Friday, November 20, 2009
Ironically Good News
If I ever had to keep confidential the details of my attempts to get a particular paper published, then I no longer have to do so. I've received an acceptance letter for a paper I sent off to a highly respected journal in the field of popular culture. It's very gratifying. But in the context of the most recent unfolding drama elsewhere in the romance community concerning Harlequin's venture into vanity publishing, it does seem somewhat ironic to note that before I can see my paper published I will have to: wait for around 2 years; pay to subscribe to the journal; sign away my copyright. Oh, and there will be no royalties of any sort flowing in my direction, and no "advance" either. This is all absolutely normal in academic publishing (well, apart from the delay in publication, which is a little bit longer than usual). I know the publishing model is very, very different than that for popular fiction, so I'm not trying to criticise the journal. In fact, I wanted to pass on what I think is good news. I'm really happy that my essay is going to be in the Journal of Popular Culture. As I said, it's a very respectable peer-reviewed journal, and I hope that my paper will help bring to wider attention the most recent wave of romance scholarship.

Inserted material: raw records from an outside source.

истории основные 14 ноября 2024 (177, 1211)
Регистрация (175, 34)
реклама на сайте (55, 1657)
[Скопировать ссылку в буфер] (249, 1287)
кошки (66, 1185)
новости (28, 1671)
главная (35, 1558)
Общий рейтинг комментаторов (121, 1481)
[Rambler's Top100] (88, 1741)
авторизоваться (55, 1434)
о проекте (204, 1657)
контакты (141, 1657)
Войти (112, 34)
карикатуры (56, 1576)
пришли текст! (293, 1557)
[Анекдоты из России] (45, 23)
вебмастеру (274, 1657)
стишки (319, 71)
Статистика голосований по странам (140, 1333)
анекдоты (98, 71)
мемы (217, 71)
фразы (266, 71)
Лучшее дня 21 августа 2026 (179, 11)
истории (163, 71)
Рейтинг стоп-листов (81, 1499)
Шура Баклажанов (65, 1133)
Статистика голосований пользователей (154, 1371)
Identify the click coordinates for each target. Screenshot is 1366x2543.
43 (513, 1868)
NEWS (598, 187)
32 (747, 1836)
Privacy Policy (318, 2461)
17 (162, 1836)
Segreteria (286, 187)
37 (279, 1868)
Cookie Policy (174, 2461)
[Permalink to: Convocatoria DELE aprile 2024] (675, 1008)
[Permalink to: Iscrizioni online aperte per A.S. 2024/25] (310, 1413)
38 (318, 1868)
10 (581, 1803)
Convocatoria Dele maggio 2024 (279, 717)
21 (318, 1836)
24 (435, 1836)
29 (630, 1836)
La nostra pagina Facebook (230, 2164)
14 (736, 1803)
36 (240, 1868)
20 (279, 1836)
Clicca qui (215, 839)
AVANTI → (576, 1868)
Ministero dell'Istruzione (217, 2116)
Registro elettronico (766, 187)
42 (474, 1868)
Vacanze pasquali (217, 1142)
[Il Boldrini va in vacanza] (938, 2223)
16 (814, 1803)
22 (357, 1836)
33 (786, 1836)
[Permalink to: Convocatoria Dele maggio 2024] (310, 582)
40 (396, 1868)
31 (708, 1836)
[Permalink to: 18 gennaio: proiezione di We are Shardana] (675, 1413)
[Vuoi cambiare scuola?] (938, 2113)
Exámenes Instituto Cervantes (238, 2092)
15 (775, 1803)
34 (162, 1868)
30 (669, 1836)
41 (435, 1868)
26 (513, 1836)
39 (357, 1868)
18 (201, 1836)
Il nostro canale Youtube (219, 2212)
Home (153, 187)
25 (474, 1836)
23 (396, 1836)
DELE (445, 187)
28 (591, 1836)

All the same, it does seem deeply ironic that the acceptance letter for my paper on "Feminism and Early Twenty-First Harlequin Mills and Boon Romances" should arrive during this particular controversy. I'm not worried about my paper becoming obsolete. In fact, in the paper itself I point out that the romance genre is a fast-changing one. But I do wonder what the situation will be with Harlequin, the RWA, and romance publishing in two years' time when my paper finally appears.
The image was taken from the Journal of Popular Culture's website. I hope they won't mind. The website has four pictures at the top, of an alien, a pair of superheroes, a horrified woman, and a spy. I didn't really feel I could make the others remotely relevant to the present post.